Quick start (Python)

# Swap the import—everything else stays the same.
from sparkless.sql import SparkSession, functions as F

spark = SparkSession.builder.app_name("demo").get_or_create()
df = spark.createDataFrame([{"x": 1}, {"x": 2}])
df.filter(F.col("x") > 1).show()

Install from PyPI:

pip install "sparkless>=4,<5"

More Python docs (SQL/temp views, Delta, JDBC, testing plugin): see python/README.md.


Why Sparkless (Python)?

  • Familiar APISparkSession, DataFrame, Column, and PySpark-like functions so you can reuse patterns without the JVM.
  • Fast local execution — Runs natively (no JVM) and uses Polars for IO, expressions, and aggregations.
  • Test the same suite two ways — Use sparkless.testing to run tests with Sparkless (fast) or real PySpark (parity checks).
  • Optional “Spark-like” features — SQL, temp/global temp views, saveAsTable, Delta, and JDBC (see python/README.md).

Features (Python surface)

Area What’s included
Core SparkSession, DataFrame, Column, functions
IO CSV, Parquet, JSON, Delta
Expressions col, lit, when/otherwise, casts, null handling
Aggregates count, sum, avg, min, max, groupBy().agg()
Window row_number, rank, dense_rank, lag, lead, first_value, last_value via .over()
Arrays, strings, JSON Common PySpark functions (explode, regexp_*, get_json_object, from_json, to_json, …)
SQL + views spark.sql, temp/global temp views, saveAsTable, catalog().listTables()
JDBC Read/write via spark.read.jdbc(...) / df.write.jdbc(...)
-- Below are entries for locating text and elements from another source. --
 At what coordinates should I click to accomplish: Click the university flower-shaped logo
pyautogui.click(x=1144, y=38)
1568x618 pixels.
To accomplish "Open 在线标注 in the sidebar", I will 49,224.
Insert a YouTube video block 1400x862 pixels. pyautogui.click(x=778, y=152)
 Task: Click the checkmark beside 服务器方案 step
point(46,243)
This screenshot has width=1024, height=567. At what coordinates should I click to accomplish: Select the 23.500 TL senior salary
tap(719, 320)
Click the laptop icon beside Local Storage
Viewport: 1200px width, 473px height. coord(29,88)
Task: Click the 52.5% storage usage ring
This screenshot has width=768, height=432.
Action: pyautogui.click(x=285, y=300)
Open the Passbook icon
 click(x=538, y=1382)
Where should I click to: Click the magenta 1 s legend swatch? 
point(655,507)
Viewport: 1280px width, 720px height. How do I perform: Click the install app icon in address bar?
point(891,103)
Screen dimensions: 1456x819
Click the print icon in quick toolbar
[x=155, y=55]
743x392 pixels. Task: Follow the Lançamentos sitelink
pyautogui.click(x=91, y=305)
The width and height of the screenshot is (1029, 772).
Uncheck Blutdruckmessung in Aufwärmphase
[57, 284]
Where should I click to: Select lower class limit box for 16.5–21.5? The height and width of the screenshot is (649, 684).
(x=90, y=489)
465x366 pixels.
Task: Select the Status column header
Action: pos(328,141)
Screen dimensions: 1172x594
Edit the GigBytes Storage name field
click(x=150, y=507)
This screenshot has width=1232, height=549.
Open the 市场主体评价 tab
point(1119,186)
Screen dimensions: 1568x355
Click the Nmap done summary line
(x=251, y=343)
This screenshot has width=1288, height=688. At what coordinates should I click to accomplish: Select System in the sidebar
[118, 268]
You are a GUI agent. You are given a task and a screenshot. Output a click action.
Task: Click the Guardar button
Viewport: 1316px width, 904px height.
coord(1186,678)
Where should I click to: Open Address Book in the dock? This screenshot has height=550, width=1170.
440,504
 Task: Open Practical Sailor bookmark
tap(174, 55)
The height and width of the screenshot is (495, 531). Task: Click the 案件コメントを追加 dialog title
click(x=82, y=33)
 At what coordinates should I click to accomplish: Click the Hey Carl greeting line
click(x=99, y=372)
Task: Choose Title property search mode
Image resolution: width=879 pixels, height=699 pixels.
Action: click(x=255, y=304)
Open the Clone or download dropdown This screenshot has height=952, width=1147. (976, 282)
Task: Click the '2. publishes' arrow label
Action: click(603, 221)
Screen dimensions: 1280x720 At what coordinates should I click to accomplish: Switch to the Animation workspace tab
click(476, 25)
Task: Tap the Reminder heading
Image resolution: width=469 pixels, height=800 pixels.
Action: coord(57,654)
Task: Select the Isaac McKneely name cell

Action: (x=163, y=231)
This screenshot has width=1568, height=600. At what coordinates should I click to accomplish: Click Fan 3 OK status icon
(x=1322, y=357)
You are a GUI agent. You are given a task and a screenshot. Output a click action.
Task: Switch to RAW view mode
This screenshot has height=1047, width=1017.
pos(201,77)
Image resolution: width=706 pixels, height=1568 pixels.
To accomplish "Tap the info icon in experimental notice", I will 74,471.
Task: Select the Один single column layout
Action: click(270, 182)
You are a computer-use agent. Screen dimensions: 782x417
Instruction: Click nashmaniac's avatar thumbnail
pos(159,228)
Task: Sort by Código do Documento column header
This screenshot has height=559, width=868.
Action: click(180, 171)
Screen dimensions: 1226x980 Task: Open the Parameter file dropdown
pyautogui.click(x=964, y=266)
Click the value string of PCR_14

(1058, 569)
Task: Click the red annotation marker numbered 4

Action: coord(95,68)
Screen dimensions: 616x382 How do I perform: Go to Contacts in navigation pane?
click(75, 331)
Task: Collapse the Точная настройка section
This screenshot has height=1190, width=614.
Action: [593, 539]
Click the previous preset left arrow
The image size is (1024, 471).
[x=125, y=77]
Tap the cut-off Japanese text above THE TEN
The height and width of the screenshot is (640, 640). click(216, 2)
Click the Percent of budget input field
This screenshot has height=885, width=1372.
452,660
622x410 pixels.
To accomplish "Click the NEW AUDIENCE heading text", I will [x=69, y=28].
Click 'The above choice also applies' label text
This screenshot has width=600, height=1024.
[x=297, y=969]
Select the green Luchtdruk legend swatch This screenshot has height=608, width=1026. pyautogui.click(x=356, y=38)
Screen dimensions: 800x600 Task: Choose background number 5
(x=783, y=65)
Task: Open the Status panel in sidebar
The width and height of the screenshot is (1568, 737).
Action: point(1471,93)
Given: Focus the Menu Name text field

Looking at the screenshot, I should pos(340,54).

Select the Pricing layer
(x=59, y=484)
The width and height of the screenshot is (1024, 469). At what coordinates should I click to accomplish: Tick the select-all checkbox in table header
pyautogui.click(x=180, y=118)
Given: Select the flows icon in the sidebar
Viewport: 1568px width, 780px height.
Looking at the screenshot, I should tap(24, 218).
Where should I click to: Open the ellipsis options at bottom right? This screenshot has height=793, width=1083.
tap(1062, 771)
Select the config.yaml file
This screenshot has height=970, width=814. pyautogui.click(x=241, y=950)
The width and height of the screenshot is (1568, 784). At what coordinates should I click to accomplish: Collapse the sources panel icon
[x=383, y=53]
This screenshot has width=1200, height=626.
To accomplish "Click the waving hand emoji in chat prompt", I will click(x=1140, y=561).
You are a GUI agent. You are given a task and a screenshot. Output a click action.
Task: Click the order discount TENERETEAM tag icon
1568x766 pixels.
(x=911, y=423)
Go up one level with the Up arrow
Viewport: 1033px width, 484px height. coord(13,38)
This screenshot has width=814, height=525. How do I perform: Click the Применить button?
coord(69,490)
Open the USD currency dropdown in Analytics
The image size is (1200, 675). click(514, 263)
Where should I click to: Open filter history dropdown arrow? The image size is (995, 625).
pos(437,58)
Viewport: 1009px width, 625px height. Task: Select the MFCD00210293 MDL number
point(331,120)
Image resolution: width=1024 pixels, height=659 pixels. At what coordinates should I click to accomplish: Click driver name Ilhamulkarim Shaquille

Parity: 200+ fixtures validated against PySpark. Known differences: docs/PYSPARK_DIFFERENCES.md. Full parity status: docs/PARITY_STATUS.md. Out-of-scope items: docs/DEFERRED_SCOPE.md.


Installation

Python (sparkless v4)

Install from PyPI:

pip install "sparkless>=4,<5"

Or from this repo:

pip install ./python

See python/README.md for usage and development (including maturin develop).

Rust engine (optional)

Most users should use the Python package above. If you want to embed the engine directly in Rust, depend on robin-sparkless.

Add to your Cargo.toml:

[dependencies]
robin-sparkless = "4"

Optional features:

robin-sparkless = { version = "4", features = ["sql"] }      # spark.sql(), temp views
robin-sparkless = { version = "4", features = ["delta"] }    # Delta Lake read/write
robin-sparkless = { version = "4", features = ["jdbc"] }     # PostgreSQL JDBC
robin-sparkless = { version = "4", features = ["sqlite"] }   # SQLite JDBC
robin-sparkless = { version = "4", features = ["jdbc_mysql"] } # MySQL/MariaDB JDBC

Development

If you’re working on the Python package, start in python/README.md (it covers maturin develop, pytest, and dual-mode testing).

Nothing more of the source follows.